ENARE/ENAMED — Prova 2026
Homem de 45 anos foi encontrado inconsciente por familiares junto a uma escada de sua casa. Familiares o conduziram em carro próprio, sem medidas-padrão de atendimento pré-hospitalar. Não sabem por quanto tempo ficou desacordado e nem sobre o histórico de saúde. Quando deu entrada no pronto-socorro, encontrava-se inconsciente, com equimose e escoriações na região orbital e palpebral direita, além de escoriações na região cervical posterior e em membros à direita. Não apresentava resposta ao comando verbal, mas respirava espontaneamente com frequência normal. Pressão arterial de 140 x 90 mmHg e pupilas isocóricas. Durante a avaliação, abriu os olhos e começou a se mexer, ainda sem responder a questões ou comandos. Após 30 minutos começou a responder, mas informava não se lembrar de ter caído da escada.
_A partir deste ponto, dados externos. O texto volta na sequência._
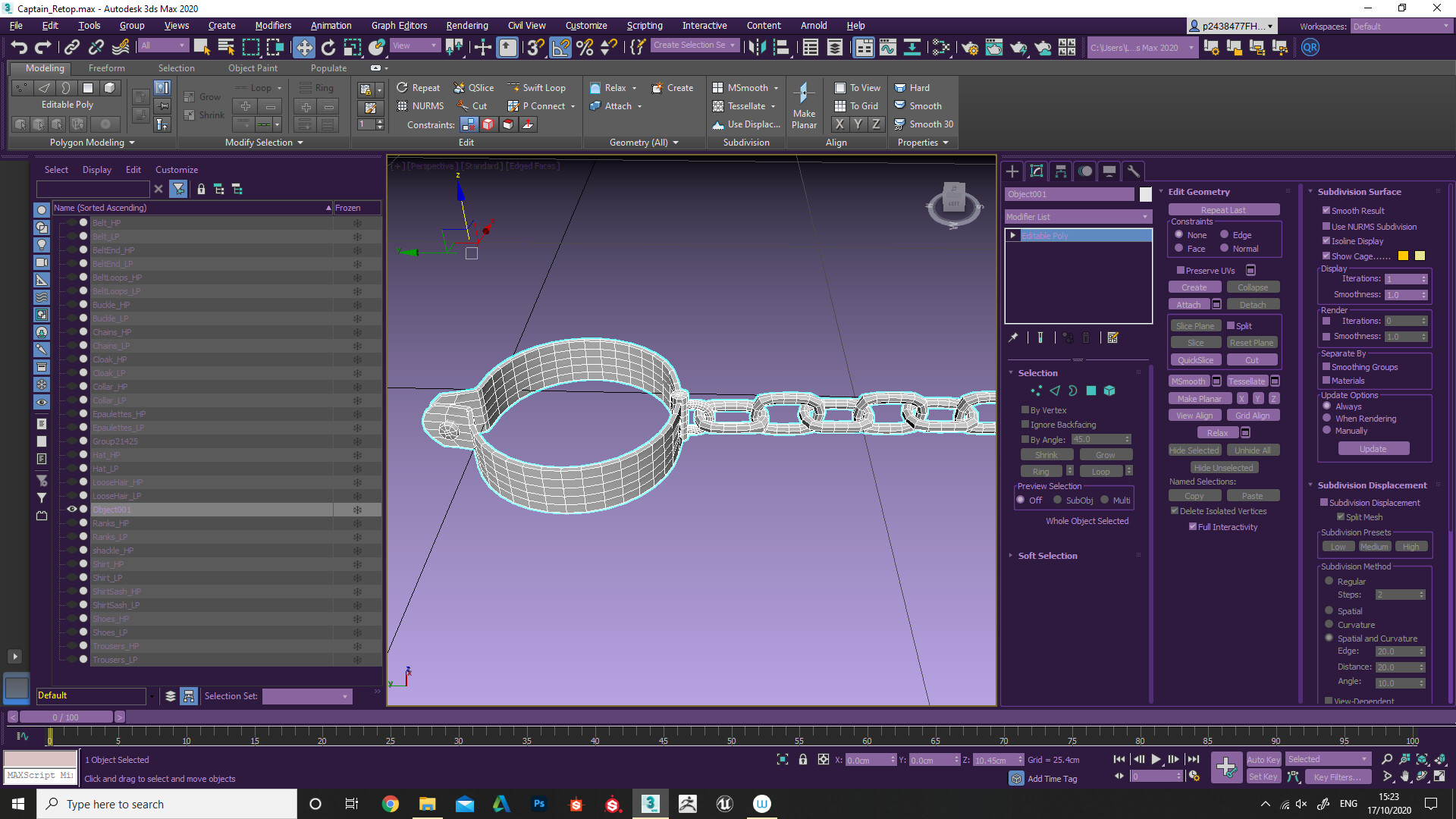
Task: Open the Hierarchy command panel tab
Action: point(1061,171)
Considerando o quadro, a conduta adequada é
Trauma com alteração consciência/amnésia → TC crânio, face, coluna cervical + RX membros + observação hospitalar.
Pacientes com trauma, especialmente com mecanismo de alto impacto (queda de escada), alteração do nível de consciência, amnésia pós-traumática e sinais de trauma em múltiplas regiões (cabeça, face, cervical, membros) necessitam de investigação abrangente por imagem para excluir lesões graves. A observação hospitalar é crucial para monitorar a evolução neurológica.
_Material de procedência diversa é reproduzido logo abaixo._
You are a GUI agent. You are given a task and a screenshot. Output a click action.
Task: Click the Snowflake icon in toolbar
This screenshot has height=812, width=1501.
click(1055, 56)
A avaliação de um paciente vítima de trauma, especialmente após uma queda com alteração do nível de consciência, exige uma abordagem sistemática e abrangente para identificar e gerenciar lesões potencialmente fatais. O mecanismo do trauma (queda de escada) e os achados clínicos (inconsciência, equimoses, escoriações, amnésia pós-traumática) sugerem um trauma de moderada a alta energia, com risco de lesões cranianas, faciais, cervicais e em membros. A tomografia computadorizada (TC) é o exame de imagem de escolha para avaliar o crânio, face e coluna cervical em pacientes com trauma e suspeita de lesões, especialmente na presença de alteração do nível de consciência ou amnésia. A radiografia de membros é útil para avaliar as escoriações e possíveis fraturas. A observação hospitalar é fundamental para monitorar a evolução neurológica e identificar complicações tardias, como hematomas intracranianos de crescimento lento. A liberação precoce sem investigação adequada ou observação pode levar a desfechos adversos.
Sinais de alerta incluem alteração do nível de consciência, amnésia pós-traumática, cefaleia intensa, vômitos persistentes, convulsões, déficits neurológicos focais, sinais de fratura de base de crânio e mecanismo de trauma de alto impacto.
A tomografia de coluna cervical é indicada devido ao risco de lesões na coluna cervical em pacientes com trauma cranioencefálico e alteração do nível de consciência, que podem não conseguir relatar dor ou sintomas de lesão medular.
A observação hospitalar permite monitorar a evolução neurológica do paciente, identificar sinais de deterioração tardia (como hematomas intracranianos que se expandem) e garantir que o paciente esteja estável antes da alta.